Chemists, materials scientists, and engineers often turn to natural substances when it comes to understanding the world around us, not merely to sate their curiosity but for inspiration in developing novel compounds, structural materials, and composites with useful technological properties. One of the perennially fascinating materials to be found in nature is silk.
The caterpillars of numerous species of moth spin protein-based yarn for their cocoons and are known generically as silkworms. Cocoons of about a dozen species provide commercial silks for clothes and other uses. The silkworm, Bombyx mori (B. mori) is cultivated indoors in a highly controlled environment. By contrast, some silkmoths, such as Philosamia Cynthia ricini (P.C. ricini) are reared under semi-domestic conditions or simply collected from the wild. Antheraea assamensis (A. assamensis) and Antheraea pernyi (A. pernyi), for instance, are exposed to the outdoor elements, heat, cold, ultraviolet light, and other stresses, including predators and parasitoids. The cocoon protects the silkworm during the pupal stage of its development from caterpillar to moth.

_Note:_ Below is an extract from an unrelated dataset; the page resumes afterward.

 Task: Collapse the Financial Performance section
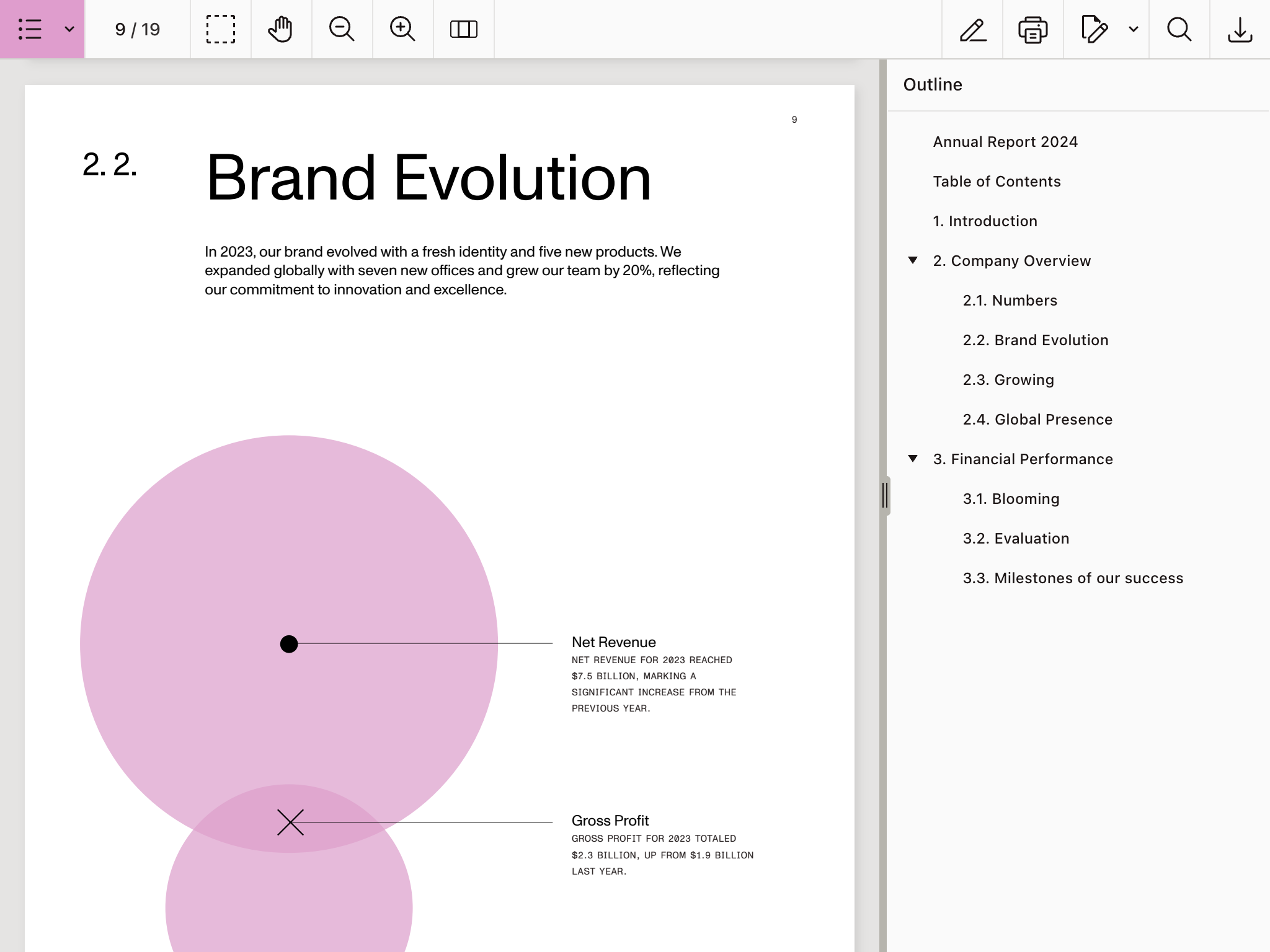[x=913, y=459]
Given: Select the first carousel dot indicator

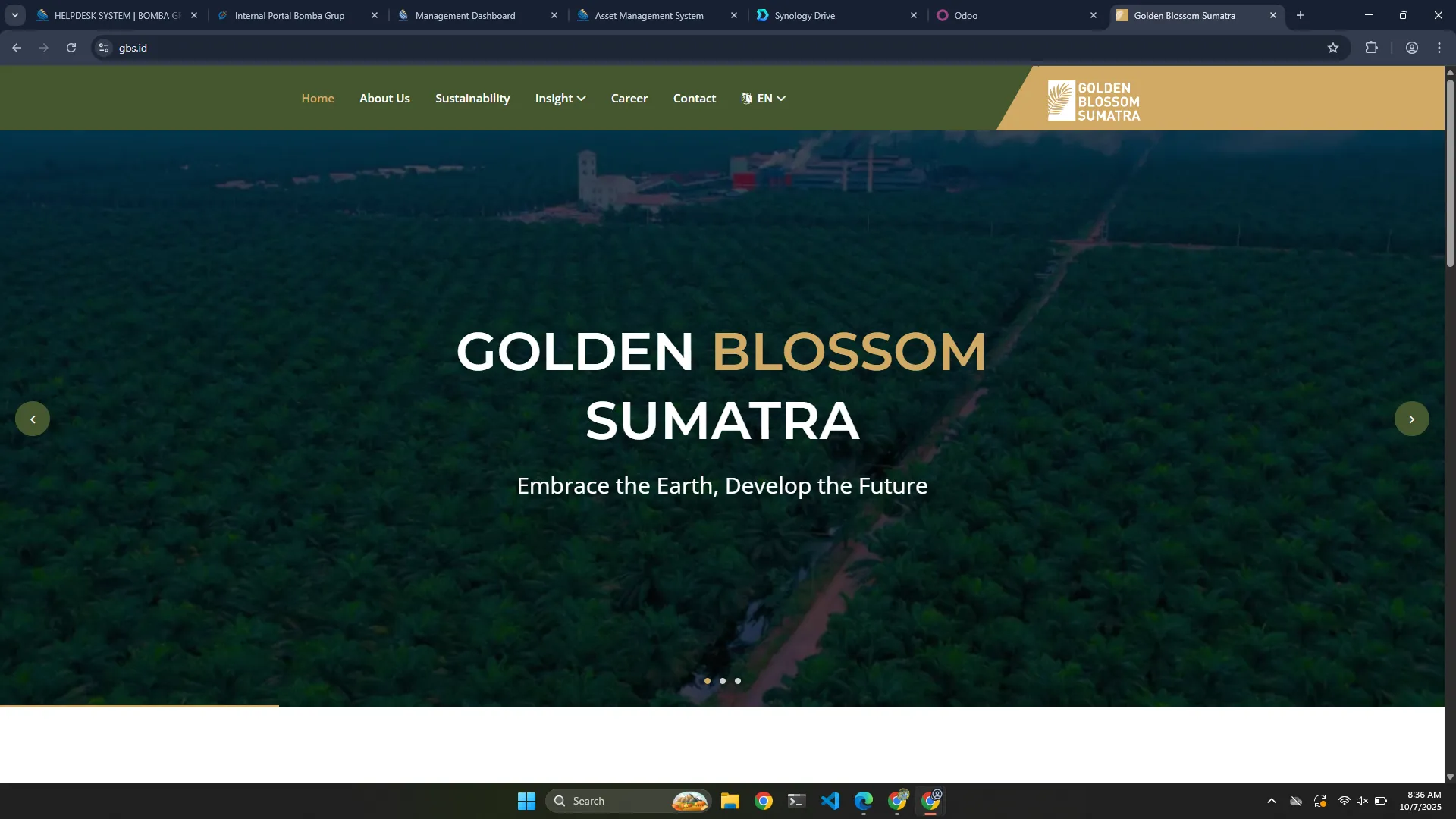Looking at the screenshot, I should 708,681.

Xungai Wang and colleagues of Deakin University, Geelong, Australia, the Australian Future Fibres Research and Innovation Centre (AFFRIC), Waurn Ponds, the Australian National University, Canberra, Austrailia, and the Wuhan Textile University, China, have investigated the protection afforded by the silky cocoon of semi-domestic and wild silkworms. Silkworms tend to spin their cocoons in low light conditions but there is always the risk of exposure to harmful ultraviolet from the sun. The cocoon is usually less than 1 mm thick but shields the metamorphosing creature within from visible light. The researchers wanted to know what factors in the cocoon’s structure might preclude the entry of ultraviolet.
Natural UV Protection
They have now performed a systematic investigation based on diffuse reflectance and UV absorbance, as well as measurements of free-radical generation during exposure to UV radiation by using photoinduced chemiluminescence (PICL). This investigation was carried out to reveal the roles, if any, played by fibroin core filaments, the sericin fiber coating, and embedded crystals in the silk cocoon in UV protection. The team found that sericin – a gummy mixture of several proteins that seals a pair of filaments into a fiber and glues this fiber into the cocoon – was mainly responsible for absorbing incident UV-A, UV light of wavelength 320–400 nm. When they removed sericin from the cocoon, they observed much increased photoinduced chemiluminescence indicating that UV-A-induced reactions were taking place within. The sericin mix thus acts as an effective sunscreen for the pupa and also protects the silk fibers themselves from photodegradation. Additional data show that the sericins also provide protection from UV-B (290–320 nm) damage, however, silk fibre itself also shows absorption in UV-B region. Calcium oxalate monohydrate crystals present in the cocoon absorb only UV-C (100–290 nm).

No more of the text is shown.